The Imaan Fest is a major statement against the rise of homophobia and transphobia, which, according to The Guardian, have doubled over the last four years. The significant increase of Islamophobic incidents since the New Zealand attacks in early 2019 is also part of the organization's message.

However, the LGBTIQ+ Muslim community not only has to deal with homophobia and Islamophobia from those surrounding them, but from within the community itself. According to Muhammad, "There's Islamophobia that we sometimes have to deal with within Pride and within LGBTQI communities. Not just at Pride, but within the queer community. Not only with the Muslim community, but also with other religious communities, we're being told to choose between our religion and our queer identity."

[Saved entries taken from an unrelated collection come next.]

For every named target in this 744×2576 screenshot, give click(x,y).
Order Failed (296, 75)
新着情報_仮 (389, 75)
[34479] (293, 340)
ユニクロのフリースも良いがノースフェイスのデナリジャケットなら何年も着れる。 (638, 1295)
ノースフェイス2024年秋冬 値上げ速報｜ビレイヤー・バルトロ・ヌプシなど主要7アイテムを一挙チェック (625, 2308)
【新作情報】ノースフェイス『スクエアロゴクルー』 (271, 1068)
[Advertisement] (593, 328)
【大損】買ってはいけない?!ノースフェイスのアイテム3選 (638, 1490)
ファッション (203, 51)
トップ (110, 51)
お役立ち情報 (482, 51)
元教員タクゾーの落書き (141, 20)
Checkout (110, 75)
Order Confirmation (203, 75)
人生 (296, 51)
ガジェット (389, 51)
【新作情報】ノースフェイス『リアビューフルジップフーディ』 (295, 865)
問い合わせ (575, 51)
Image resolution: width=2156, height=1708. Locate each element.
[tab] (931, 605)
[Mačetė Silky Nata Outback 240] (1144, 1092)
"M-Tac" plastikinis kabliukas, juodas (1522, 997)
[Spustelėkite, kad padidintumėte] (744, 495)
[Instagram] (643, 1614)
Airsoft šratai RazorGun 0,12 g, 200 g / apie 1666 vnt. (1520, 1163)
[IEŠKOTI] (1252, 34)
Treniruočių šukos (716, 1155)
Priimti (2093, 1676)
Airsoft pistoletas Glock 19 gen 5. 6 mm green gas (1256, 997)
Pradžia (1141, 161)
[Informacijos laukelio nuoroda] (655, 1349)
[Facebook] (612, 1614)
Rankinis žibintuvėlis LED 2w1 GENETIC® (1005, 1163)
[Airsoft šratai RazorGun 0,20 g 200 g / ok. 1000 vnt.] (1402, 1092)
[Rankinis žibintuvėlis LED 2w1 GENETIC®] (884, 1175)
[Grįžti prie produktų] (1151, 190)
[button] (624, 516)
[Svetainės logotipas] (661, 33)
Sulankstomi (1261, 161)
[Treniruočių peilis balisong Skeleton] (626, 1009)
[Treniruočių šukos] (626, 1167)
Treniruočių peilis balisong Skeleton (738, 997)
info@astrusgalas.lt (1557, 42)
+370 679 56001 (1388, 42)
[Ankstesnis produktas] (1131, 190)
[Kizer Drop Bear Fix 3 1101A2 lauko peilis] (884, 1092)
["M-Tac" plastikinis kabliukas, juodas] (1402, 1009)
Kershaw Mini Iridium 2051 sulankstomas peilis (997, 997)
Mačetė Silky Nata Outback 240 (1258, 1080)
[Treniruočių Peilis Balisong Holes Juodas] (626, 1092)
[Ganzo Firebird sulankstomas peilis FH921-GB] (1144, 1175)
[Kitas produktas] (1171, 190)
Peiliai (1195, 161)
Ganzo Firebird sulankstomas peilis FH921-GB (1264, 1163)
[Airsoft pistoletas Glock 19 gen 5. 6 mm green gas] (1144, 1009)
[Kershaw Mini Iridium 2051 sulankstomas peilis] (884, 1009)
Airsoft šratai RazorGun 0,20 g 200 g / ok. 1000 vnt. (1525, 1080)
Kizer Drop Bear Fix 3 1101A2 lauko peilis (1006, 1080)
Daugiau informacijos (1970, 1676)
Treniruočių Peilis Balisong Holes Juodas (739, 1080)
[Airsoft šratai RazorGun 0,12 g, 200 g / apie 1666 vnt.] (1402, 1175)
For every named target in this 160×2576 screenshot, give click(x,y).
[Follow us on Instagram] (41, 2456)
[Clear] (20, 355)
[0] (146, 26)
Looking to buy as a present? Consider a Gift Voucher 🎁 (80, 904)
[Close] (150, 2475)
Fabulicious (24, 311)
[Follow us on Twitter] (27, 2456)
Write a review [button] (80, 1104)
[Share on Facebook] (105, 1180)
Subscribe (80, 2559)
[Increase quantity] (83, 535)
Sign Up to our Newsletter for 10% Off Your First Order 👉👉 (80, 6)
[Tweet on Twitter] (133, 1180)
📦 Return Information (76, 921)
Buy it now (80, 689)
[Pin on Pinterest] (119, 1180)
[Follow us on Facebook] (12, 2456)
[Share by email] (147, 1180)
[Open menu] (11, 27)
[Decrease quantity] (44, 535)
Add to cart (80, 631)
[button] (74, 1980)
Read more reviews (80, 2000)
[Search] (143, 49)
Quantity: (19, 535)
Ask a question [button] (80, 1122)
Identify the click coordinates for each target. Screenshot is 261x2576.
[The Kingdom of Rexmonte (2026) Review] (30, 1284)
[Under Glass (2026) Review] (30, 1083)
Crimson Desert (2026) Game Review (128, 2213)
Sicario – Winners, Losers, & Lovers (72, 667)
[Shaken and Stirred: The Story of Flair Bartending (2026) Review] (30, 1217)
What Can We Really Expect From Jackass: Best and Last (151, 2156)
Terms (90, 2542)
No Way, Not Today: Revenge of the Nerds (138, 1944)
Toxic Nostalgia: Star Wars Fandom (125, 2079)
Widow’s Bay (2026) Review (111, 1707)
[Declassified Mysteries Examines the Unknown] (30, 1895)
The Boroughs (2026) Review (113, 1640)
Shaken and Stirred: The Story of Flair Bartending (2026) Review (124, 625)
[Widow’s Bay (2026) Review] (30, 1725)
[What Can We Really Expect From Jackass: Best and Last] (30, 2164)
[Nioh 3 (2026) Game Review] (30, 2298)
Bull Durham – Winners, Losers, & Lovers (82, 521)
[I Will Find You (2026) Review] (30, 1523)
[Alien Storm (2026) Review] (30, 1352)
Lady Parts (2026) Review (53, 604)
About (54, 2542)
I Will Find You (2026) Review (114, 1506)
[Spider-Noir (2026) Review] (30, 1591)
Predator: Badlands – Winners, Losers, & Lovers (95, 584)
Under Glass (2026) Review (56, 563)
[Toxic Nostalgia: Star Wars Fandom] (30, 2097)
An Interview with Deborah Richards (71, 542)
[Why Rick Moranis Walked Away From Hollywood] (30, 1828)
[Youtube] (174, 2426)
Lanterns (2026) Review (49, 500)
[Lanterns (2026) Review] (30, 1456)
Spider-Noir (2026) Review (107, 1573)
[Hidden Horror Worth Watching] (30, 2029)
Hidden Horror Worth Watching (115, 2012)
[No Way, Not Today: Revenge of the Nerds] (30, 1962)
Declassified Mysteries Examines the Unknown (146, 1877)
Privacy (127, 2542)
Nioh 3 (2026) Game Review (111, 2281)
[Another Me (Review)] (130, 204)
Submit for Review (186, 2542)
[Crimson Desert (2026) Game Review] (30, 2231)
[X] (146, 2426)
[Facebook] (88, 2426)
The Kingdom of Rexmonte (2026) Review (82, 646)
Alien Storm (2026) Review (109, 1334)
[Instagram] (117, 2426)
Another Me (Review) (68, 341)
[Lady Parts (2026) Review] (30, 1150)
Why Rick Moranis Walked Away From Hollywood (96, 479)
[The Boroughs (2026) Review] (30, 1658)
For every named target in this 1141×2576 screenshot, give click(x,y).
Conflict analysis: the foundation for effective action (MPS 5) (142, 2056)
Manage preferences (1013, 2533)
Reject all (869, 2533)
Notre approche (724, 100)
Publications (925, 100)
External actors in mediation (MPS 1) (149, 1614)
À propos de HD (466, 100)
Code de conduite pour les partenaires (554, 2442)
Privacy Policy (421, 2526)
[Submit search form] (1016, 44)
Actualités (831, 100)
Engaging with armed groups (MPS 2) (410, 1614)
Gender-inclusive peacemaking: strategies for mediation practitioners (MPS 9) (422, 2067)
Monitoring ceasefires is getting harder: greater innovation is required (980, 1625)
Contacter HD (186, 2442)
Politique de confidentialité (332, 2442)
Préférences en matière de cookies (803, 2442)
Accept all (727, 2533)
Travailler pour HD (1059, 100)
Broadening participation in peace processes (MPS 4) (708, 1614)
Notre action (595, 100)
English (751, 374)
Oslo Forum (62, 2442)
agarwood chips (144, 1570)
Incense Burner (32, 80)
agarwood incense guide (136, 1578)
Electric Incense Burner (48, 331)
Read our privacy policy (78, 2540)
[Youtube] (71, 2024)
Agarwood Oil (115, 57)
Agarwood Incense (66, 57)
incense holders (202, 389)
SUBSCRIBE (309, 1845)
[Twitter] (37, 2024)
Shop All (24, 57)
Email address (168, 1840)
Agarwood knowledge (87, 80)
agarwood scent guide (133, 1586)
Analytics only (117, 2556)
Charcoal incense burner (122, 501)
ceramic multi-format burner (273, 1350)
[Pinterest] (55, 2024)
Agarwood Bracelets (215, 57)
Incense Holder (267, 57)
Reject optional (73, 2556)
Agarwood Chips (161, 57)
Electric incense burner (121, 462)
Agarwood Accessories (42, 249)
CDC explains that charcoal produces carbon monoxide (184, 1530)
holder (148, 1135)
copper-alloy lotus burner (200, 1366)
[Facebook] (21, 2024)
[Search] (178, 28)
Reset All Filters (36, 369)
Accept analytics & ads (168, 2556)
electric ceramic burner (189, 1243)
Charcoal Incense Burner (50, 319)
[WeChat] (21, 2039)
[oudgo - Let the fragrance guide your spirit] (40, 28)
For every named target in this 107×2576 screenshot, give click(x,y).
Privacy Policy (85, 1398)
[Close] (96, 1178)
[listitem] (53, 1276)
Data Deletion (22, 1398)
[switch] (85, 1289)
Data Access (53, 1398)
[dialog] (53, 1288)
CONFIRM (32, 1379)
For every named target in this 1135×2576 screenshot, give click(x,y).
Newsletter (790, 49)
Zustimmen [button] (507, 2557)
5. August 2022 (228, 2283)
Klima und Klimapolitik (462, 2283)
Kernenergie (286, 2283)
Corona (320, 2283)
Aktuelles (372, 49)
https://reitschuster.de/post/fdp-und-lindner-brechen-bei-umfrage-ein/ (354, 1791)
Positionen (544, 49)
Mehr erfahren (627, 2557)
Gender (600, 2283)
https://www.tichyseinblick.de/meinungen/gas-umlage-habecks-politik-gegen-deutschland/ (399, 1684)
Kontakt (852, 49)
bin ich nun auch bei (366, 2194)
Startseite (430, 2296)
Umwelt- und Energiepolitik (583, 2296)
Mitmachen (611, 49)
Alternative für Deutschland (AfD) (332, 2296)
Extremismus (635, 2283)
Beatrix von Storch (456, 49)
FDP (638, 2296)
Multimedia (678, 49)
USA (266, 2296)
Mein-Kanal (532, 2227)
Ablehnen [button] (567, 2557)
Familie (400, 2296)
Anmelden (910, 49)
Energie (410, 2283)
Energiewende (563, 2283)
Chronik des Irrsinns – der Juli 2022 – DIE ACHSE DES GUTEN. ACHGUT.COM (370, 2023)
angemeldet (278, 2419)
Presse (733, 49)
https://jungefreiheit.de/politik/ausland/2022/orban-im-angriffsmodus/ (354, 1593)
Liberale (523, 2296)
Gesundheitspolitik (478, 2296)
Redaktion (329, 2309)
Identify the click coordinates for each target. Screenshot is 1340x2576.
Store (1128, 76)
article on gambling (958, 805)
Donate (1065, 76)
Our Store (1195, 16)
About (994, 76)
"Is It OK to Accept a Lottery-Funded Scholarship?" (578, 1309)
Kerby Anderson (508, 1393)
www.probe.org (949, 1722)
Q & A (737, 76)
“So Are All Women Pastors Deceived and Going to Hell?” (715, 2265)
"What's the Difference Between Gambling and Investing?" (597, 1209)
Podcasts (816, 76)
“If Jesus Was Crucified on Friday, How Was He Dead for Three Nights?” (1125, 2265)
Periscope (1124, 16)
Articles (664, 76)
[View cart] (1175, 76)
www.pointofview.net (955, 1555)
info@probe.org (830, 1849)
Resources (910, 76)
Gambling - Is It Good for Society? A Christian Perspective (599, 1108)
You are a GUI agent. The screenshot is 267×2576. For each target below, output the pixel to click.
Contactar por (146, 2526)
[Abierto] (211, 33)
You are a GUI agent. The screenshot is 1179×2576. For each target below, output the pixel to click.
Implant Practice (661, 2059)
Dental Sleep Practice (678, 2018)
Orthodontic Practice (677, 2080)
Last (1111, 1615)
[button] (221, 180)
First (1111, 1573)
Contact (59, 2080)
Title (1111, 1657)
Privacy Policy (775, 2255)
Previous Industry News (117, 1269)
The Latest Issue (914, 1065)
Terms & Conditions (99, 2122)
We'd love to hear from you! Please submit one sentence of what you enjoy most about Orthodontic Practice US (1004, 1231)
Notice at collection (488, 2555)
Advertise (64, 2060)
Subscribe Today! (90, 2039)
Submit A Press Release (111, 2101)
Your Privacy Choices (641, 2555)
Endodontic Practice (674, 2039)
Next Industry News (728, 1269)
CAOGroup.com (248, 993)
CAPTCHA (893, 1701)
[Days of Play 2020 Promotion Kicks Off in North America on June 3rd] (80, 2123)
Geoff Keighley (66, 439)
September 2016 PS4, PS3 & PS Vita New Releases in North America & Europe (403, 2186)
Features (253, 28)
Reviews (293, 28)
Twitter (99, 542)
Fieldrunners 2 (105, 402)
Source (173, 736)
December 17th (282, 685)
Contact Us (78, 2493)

This is the result of strict interpretations of religious scripture, anti-LGBTIQ+ legislation, and long-standing cultural and societal norms in Arab and Islamic countries. 

"I wouldn't openly discuss certain topics within the Muslim community – and sexuality is one of them. But then again sexual orientation – whether queer or straight – isn't really discussed in the first place. There are a lot of conservative circles within the Muslim community for cultural reasons," Muhammad explained. 

This can be seen from the crowdfunding's list of donor names, which seems to be largely comprised of non-Muslims.

In July, a video was posted on Twitter capturing a Muslim woman in a niqab shouting the words "shame on you" at a parader during a pride march. Jamila Choudhury, 38, also quoted Alan Partridge - a British television fictional comic character - saying "God created Adam and Eve, not Adam and Steve."

Choudhury, was officially charged with a hate crime public order offense on Sept. 5 and is due to appear on bail in court on Oct. 3.

Almass Badat, a member of the Muslim LGBTIQ+ group Hidayah, stands in solidarity with Imaan's decision to host the Muslim pride parade. 

"It's really nice when you walk into a space and you can see someone that maybe looks like you, or has the same values - it doesn't always have to be visible. I'll go to Pride and also go to Black Pride and I'll probably also go to Muslim Pride. I go out of solidarity, out of support also for myself, to build community, there's so many positives to just interacting and understanding that within a group of people," Badat said.

Imaan's project leader, who goes by the name Rose, explained how the mission is to "show that there is no padlock on Islam anywhere in the world. We are multi-racial, gendered and sexual. No one is the gatekeeper – we all should be able to talk about the Muslim experience. We are just Muslims that happen to be gay or trans."